China's central bank said it'll maintain a steady flow of credit for farmers and businesses that were affected by the country's May 12 earthquake, while keeping the currency's exchange rate stable.
Curbing inflation will take a "prominent position" among the government's priorities, the People's Bank of China said in a statement yesterday after its second-quarter monetary policy meeting. Steady growth and the prevention of rapid price increases will be the main goals of economic policies, the central bank said.
Central bank Governor Zhou Xiaochuan, who chaired the monetary policy committee's meeting, has to keep the economy growing whilst keeping a lid on wages, prices and food costs that threaten to cause inflation.

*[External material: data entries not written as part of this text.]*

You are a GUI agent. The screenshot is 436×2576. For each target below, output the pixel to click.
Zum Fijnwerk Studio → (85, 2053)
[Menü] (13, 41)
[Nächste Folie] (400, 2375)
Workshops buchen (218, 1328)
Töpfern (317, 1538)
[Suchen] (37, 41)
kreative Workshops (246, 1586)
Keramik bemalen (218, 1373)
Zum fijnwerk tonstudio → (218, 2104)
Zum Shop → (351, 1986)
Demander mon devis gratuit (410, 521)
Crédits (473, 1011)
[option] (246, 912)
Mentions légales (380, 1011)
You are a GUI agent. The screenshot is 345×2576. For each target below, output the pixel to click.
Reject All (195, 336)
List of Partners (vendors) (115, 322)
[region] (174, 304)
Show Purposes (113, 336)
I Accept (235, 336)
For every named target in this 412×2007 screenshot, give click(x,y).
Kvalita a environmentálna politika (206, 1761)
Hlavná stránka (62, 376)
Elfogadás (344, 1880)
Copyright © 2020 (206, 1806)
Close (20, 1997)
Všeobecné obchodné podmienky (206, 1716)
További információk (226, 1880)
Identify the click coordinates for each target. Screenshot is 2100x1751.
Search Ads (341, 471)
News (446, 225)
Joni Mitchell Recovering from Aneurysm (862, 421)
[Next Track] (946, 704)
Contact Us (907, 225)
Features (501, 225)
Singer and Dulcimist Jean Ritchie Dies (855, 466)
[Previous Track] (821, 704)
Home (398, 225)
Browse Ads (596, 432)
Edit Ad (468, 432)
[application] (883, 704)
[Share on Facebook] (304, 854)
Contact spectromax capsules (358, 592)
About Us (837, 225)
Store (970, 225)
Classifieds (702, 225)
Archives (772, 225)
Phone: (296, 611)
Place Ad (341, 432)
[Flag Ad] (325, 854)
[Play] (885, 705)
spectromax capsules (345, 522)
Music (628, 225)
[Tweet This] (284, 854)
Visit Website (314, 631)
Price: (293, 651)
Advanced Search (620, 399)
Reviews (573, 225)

China's highest decision-making body last week issued a statement that omitted the mention of "tight" monetary policy, a sign the government is under pressure to prevent inflation-curbing goals from crimping growth.
"The new policy goals have shifted," Frank Gong and Qian Wang, economists at JPMorgan Chase & Co, wrote in a research note yesterday. "The authorities are increasingly concerned about the potential slowdown of the Chinese economy given the further downshift in global demand and financial market turmoil, the increasing challenges faced by small and medium-sized enterprises and the rising living costs for the low-income group."
Zhou declined to comment when asked yesterday by reporters at a meeting of Asia-Pacific central bankers in Xi'an, Shaaxi Province.
China's economy grew 10.1 percent in the second quarter, the slowest pace since 2005.